What is required => Reproduce the listing that follows so that each line matches the original exactly.

Source information =>
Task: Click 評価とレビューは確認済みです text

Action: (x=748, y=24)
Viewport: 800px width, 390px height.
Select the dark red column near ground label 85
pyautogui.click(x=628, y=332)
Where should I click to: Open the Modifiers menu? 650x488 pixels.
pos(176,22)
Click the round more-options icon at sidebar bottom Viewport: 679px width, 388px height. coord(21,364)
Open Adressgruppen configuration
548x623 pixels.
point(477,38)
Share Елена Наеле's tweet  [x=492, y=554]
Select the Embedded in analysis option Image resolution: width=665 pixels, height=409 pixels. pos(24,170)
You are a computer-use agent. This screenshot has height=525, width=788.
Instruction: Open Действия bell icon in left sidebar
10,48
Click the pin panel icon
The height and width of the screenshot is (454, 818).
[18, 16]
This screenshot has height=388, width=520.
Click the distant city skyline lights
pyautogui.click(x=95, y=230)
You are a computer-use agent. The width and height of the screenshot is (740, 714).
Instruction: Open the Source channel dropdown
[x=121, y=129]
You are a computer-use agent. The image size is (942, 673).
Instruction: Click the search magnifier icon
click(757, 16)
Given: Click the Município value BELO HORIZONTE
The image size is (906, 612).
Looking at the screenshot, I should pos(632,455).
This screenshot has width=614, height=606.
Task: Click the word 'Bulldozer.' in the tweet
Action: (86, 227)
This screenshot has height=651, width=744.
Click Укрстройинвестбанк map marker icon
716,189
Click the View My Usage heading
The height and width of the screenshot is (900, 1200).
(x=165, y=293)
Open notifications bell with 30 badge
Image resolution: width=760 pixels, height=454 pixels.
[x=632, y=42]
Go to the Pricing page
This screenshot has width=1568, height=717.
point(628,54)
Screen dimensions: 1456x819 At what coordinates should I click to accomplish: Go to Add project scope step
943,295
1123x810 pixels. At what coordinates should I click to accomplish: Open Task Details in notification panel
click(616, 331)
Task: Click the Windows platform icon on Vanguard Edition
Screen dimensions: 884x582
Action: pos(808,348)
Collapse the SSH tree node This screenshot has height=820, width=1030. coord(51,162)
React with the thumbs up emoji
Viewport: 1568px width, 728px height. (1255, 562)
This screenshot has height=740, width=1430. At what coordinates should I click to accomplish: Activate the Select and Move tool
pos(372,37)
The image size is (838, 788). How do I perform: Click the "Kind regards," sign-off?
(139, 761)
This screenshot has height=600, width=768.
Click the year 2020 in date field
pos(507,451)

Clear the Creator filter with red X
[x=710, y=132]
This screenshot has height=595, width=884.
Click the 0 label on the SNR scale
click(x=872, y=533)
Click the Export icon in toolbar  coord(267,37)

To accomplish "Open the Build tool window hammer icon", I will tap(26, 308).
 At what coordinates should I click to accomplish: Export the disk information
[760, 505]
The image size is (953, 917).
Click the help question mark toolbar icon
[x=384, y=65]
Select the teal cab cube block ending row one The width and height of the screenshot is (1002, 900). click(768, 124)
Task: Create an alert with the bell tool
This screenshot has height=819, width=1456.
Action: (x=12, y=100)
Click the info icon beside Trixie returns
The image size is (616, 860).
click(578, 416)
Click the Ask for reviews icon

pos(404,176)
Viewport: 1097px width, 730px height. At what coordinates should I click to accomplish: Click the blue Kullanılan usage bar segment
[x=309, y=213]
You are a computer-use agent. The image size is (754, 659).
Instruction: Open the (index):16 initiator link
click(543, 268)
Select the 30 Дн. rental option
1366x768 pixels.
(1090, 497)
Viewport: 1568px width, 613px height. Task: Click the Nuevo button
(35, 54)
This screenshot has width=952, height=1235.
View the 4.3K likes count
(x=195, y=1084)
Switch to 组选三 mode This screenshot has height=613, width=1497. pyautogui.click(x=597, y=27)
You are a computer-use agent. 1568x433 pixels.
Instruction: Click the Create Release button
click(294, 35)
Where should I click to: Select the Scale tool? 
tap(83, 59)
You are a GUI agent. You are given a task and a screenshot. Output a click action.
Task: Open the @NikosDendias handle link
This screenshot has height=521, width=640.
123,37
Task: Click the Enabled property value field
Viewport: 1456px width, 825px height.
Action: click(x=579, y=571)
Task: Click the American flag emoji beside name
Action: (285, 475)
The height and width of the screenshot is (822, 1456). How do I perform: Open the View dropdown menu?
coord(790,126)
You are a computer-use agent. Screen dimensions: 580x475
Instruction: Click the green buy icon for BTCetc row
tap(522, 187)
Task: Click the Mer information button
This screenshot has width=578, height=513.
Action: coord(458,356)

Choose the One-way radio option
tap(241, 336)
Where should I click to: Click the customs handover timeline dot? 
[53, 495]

Result of this exercise =>
Task: Click 評価とレビューは確認済みです text

Action: (x=748, y=24)
Viewport: 800px width, 390px height.
Select the dark red column near ground label 85
pyautogui.click(x=628, y=332)
Where should I click to: Open the Modifiers menu? 650x488 pixels.
pos(176,22)
Click the round more-options icon at sidebar bottom Viewport: 679px width, 388px height. coord(21,364)
Open Adressgruppen configuration
548x623 pixels.
point(477,38)
Share Елена Наеле's tweet  [x=492, y=554]
Select the Embedded in analysis option Image resolution: width=665 pixels, height=409 pixels. pos(24,170)
You are a computer-use agent. This screenshot has height=525, width=788.
Instruction: Open Действия bell icon in left sidebar
10,48
Click the pin panel icon
The height and width of the screenshot is (454, 818).
[18, 16]
This screenshot has height=388, width=520.
Click the distant city skyline lights
pyautogui.click(x=95, y=230)
You are a computer-use agent. The width and height of the screenshot is (740, 714).
Instruction: Open the Source channel dropdown
[x=121, y=129]
You are a computer-use agent. The image size is (942, 673).
Instruction: Click the search magnifier icon
click(757, 16)
Given: Click the Município value BELO HORIZONTE
The image size is (906, 612).
Looking at the screenshot, I should pos(632,455).
This screenshot has width=614, height=606.
Task: Click the word 'Bulldozer.' in the tweet
Action: (86, 227)
This screenshot has height=651, width=744.
Click Укрстройинвестбанк map marker icon
716,189
Click the View My Usage heading
The height and width of the screenshot is (900, 1200).
(x=165, y=293)
Open notifications bell with 30 badge
Image resolution: width=760 pixels, height=454 pixels.
[x=632, y=42]
Go to the Pricing page
This screenshot has width=1568, height=717.
point(628,54)
Screen dimensions: 1456x819 At what coordinates should I click to accomplish: Go to Add project scope step
943,295
1123x810 pixels. At what coordinates should I click to accomplish: Open Task Details in notification panel
click(616, 331)
Task: Click the Windows platform icon on Vanguard Edition
Screen dimensions: 884x582
Action: pos(808,348)
Collapse the SSH tree node This screenshot has height=820, width=1030. coord(51,162)
React with the thumbs up emoji
Viewport: 1568px width, 728px height. (1255, 562)
This screenshot has height=740, width=1430. At what coordinates should I click to accomplish: Activate the Select and Move tool
pos(372,37)
The image size is (838, 788). How do I perform: Click the "Kind regards," sign-off?
(139, 761)
This screenshot has height=600, width=768.
Click the year 2020 in date field
pos(507,451)

Clear the Creator filter with red X
[x=710, y=132]
This screenshot has height=595, width=884.
Click the 0 label on the SNR scale
click(x=872, y=533)
Click the Export icon in toolbar  coord(267,37)

To accomplish "Open the Build tool window hammer icon", I will tap(26, 308).
 At what coordinates should I click to accomplish: Export the disk information
[760, 505]
The image size is (953, 917).
Click the help question mark toolbar icon
[x=384, y=65]
Select the teal cab cube block ending row one The width and height of the screenshot is (1002, 900). click(768, 124)
Task: Create an alert with the bell tool
This screenshot has height=819, width=1456.
Action: (x=12, y=100)
Click the info icon beside Trixie returns
The image size is (616, 860).
click(578, 416)
Click the Ask for reviews icon

pos(404,176)
Viewport: 1097px width, 730px height. At what coordinates should I click to accomplish: Click the blue Kullanılan usage bar segment
[x=309, y=213]
You are a computer-use agent. The image size is (754, 659).
Instruction: Open the (index):16 initiator link
click(543, 268)
Select the 30 Дн. rental option
1366x768 pixels.
(1090, 497)
Viewport: 1568px width, 613px height. Task: Click the Nuevo button
(35, 54)
This screenshot has width=952, height=1235.
View the 4.3K likes count
(x=195, y=1084)
Switch to 组选三 mode This screenshot has height=613, width=1497. pyautogui.click(x=597, y=27)
You are a computer-use agent. 1568x433 pixels.
Instruction: Click the Create Release button
click(294, 35)
Where should I click to: Select the Scale tool? 
tap(83, 59)
You are a GUI agent. You are given a task and a screenshot. Output a click action.
Task: Open the @NikosDendias handle link
This screenshot has height=521, width=640.
123,37
Task: Click the Enabled property value field
Viewport: 1456px width, 825px height.
Action: click(x=579, y=571)
Task: Click the American flag emoji beside name
Action: (285, 475)
The height and width of the screenshot is (822, 1456). How do I perform: Open the View dropdown menu?
coord(790,126)
You are a computer-use agent. Screen dimensions: 580x475
Instruction: Click the green buy icon for BTCetc row
tap(522, 187)
Task: Click the Mer information button
This screenshot has width=578, height=513.
Action: coord(458,356)

Choose the One-way radio option
tap(241, 336)
Where should I click to: Click the customs handover timeline dot? 
[53, 495]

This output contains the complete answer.